In spite of what he sees as a me-first trend, whereby countries worry only about their self-interests, the Ambassador sees the UN as “the most universal organization in the world; it has all the countries of the world as members, and I think this is the place where we can come and talk and have dialogue with each other, and not engage in fistfights. “
I ask Ambassador Chowdhury who his role models are. He states that anyone who is well-intentioned, indeed
“Anyone, big name or small name, it doesn’t matter, a person willing to make his or her own contribution is my role model.”
For the benefit of all of us 17 year olds, I ask him what advice he would give his former 17 year old self. He pulls four books, one at a time, out of his coat pocket, and discusses the importance of each one as he goes. He begins by saying, “I believe that I would always carry with me, and I would recommend this to me as a 17 year old as you are, but all 17 year olds, and younger people maybe, these four booklets with me all the time. Because I believe that these are the most inspirational booklets of the world. One is the Charter of the United Nations, which is humanity’s Magna Carta. I think this is the most important booklet humanity has to benefit from.”

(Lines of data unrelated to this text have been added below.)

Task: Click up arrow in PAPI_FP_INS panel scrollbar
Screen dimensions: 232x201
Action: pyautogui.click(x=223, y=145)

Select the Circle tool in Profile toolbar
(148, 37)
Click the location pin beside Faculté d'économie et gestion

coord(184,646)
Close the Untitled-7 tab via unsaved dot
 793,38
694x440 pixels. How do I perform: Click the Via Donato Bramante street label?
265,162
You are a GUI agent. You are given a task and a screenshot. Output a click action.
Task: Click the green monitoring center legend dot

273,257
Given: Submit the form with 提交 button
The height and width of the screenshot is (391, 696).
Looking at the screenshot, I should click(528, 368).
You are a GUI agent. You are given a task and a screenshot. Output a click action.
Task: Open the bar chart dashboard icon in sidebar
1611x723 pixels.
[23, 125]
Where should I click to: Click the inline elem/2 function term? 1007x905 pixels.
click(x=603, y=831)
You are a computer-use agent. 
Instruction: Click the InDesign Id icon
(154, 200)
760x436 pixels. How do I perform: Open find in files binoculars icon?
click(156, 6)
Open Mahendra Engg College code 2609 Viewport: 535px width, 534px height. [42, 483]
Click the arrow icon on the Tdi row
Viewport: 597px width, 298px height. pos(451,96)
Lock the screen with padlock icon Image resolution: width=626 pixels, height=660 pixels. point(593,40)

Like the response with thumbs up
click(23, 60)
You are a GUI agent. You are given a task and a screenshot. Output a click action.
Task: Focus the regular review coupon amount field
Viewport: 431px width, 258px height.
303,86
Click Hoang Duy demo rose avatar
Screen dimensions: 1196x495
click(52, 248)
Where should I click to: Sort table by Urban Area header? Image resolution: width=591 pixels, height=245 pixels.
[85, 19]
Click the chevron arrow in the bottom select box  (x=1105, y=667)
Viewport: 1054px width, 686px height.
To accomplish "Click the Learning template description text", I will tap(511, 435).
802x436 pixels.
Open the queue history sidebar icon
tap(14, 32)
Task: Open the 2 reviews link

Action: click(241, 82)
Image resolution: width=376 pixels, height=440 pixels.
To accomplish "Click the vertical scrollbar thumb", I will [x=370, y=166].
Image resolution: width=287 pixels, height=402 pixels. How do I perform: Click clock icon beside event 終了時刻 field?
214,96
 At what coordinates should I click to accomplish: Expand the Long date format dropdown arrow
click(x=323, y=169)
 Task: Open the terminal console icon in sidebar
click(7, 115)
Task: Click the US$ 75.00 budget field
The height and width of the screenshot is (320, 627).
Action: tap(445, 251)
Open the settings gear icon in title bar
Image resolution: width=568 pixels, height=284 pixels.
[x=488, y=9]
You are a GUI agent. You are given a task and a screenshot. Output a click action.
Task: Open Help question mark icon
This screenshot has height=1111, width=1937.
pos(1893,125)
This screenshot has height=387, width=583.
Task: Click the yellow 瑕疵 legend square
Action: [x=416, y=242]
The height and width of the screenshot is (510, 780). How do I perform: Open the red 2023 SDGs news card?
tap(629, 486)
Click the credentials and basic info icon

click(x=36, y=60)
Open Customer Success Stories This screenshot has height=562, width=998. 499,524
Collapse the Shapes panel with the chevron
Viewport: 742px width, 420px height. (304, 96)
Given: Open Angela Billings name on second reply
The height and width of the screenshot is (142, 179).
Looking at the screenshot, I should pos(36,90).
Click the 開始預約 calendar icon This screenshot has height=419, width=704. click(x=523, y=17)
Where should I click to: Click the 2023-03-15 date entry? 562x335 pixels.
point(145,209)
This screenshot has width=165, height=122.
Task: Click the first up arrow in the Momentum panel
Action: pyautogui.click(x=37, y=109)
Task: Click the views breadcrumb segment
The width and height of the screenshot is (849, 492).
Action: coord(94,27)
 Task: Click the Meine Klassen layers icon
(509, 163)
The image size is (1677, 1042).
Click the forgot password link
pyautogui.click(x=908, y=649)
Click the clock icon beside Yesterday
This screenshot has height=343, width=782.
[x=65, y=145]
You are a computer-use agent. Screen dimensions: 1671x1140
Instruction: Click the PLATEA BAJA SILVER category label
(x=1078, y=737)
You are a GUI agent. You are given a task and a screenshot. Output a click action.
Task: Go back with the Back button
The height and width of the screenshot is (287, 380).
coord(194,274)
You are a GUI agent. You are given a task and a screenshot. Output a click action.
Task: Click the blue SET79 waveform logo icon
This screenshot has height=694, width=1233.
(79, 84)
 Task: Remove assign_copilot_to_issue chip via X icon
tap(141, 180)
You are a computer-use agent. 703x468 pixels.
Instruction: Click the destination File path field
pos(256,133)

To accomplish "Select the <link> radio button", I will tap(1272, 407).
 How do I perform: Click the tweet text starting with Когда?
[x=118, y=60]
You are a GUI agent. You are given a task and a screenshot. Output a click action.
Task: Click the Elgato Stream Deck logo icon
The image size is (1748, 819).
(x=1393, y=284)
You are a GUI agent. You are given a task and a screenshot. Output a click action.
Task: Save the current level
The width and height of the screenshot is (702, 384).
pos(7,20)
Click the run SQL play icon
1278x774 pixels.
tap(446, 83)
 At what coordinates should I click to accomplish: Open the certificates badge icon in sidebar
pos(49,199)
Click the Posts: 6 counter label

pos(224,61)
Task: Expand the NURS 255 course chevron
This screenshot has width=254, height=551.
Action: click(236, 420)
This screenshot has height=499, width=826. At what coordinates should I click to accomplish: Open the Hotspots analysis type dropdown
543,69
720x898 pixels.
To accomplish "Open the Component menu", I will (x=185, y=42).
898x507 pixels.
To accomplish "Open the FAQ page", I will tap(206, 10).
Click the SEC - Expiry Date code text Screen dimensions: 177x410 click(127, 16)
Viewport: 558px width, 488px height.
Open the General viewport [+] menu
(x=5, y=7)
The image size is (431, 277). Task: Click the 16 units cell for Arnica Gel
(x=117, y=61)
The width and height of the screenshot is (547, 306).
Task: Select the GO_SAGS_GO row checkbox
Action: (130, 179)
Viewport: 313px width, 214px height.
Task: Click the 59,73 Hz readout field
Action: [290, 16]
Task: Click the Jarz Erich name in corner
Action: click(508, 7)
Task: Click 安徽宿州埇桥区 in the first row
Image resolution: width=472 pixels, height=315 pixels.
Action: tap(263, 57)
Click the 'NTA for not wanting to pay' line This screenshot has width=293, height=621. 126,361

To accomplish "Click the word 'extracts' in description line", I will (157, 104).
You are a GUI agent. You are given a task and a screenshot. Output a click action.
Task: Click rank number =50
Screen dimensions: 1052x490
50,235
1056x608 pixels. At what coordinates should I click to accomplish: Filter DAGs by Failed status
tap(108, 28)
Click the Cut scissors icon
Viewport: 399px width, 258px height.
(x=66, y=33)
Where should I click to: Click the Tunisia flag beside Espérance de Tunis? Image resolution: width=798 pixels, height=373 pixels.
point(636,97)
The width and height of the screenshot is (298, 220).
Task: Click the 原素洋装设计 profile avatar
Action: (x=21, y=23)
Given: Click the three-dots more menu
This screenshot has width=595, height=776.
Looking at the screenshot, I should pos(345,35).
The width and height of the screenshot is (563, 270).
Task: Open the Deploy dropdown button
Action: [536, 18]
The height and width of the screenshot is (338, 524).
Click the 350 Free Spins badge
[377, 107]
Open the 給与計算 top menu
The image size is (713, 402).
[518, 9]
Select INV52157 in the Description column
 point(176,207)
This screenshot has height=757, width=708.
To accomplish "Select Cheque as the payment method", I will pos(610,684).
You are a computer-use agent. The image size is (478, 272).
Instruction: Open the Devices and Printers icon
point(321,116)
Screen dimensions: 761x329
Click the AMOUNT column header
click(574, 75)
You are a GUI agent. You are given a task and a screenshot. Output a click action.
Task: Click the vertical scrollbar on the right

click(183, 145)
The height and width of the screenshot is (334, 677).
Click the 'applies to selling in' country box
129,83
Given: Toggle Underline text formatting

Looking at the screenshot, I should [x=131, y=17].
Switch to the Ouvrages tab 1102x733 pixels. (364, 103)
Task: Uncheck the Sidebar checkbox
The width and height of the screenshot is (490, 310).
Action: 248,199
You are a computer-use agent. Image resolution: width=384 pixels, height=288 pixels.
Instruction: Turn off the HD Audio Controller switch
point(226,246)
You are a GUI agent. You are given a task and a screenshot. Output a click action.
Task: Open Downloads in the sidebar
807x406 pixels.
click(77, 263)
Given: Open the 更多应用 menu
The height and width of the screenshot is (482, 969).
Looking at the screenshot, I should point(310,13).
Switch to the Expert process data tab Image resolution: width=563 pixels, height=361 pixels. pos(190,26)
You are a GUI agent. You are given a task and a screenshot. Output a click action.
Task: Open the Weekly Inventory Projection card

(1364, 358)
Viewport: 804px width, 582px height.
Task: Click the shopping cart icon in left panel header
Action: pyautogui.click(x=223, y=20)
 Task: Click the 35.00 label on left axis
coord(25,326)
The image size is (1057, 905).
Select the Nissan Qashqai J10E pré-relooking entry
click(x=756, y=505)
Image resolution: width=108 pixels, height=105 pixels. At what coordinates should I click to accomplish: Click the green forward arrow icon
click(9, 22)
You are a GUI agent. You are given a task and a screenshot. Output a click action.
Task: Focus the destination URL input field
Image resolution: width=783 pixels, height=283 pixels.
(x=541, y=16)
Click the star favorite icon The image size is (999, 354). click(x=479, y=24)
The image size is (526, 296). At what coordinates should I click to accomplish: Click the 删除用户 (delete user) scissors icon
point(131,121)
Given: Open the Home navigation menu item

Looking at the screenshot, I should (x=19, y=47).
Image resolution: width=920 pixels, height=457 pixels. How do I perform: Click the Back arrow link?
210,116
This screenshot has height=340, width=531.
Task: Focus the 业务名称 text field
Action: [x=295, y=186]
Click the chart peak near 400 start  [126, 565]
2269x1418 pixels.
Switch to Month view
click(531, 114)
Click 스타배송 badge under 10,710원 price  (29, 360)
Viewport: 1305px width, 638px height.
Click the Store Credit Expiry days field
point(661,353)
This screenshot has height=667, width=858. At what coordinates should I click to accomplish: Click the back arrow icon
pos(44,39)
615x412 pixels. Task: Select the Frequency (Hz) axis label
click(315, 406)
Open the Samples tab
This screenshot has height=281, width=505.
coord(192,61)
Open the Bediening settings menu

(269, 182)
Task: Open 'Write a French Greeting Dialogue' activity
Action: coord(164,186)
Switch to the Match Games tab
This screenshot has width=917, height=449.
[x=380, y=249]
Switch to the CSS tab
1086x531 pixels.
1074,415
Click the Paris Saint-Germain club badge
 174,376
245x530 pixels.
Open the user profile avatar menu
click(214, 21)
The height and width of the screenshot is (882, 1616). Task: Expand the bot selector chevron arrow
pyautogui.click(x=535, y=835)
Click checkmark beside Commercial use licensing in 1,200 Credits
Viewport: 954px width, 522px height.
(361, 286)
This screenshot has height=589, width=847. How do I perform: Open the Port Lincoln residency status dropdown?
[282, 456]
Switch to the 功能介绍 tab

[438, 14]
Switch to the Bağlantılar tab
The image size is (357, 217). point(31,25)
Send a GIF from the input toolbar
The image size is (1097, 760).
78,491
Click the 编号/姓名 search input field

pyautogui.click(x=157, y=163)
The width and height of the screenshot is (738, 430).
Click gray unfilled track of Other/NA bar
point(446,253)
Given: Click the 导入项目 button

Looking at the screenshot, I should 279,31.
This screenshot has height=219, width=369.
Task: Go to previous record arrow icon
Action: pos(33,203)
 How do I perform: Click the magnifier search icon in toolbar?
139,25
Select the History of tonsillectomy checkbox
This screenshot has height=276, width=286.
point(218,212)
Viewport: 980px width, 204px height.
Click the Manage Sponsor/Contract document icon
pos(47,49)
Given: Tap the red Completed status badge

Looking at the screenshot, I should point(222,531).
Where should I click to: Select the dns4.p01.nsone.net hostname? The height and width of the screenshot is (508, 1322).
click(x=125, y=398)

The last three are, The Universal Declaration of Human Rights, the Convention on the Elimination of all Forms of Discrimination Against Women, which the Ambassador states is “necessary for all of us to read and internalize.” And finally, the United Nations Declaration and Program of Action on a Culture of Peace. The last booklet reflects the Ambassador’s efforts as Chairman of the drafting committee “which negotiated this document for nine months to adopt this by consensus. This is the only document of the United Nations which has been adopted by consensus.”
He finishes by saying, “If I was 17 years old now, I would want to be recognized as a global citizen, promoting the Culture of Peace.” A commonly used definition of the Culture of Peace is:
A culture of peace is an integral approach to preventing violence and violent conflicts,
and an alternative to the culture of war and violence based on education for peace, the
promotion of sustainable economic and social development, respect for human rights,
equality between women and men, democratic participation, tolerance, the free flow
of information and disarmament.
Ambassador Chowdhury’s legacy is secure, tied by many to his successful championing of Resolution 1325. He states, “The Security Council of the United Nations passed the Resolution 1325, titled Women, Peace and Security, and that Resolution was initiated by me when I was the President of the Security Council in March, 2000.” That effort by the Ambassador to promote gender equality contributed to the small, slow rolling snowball effect he has witnessed in his 45 years at the UN. Without him, there would be no snowball at all.
In 1972, when he arrived in the United States, women earned 57% of what men earned. That number has now risen to 82%. There is still a long way to go, and in fact some predict it will be the 23rd century before we have gender equality. No one really knows, of course, but one thing is certain. The future of girls is brighter because of the efforts of people like Ambassador Chowdhury.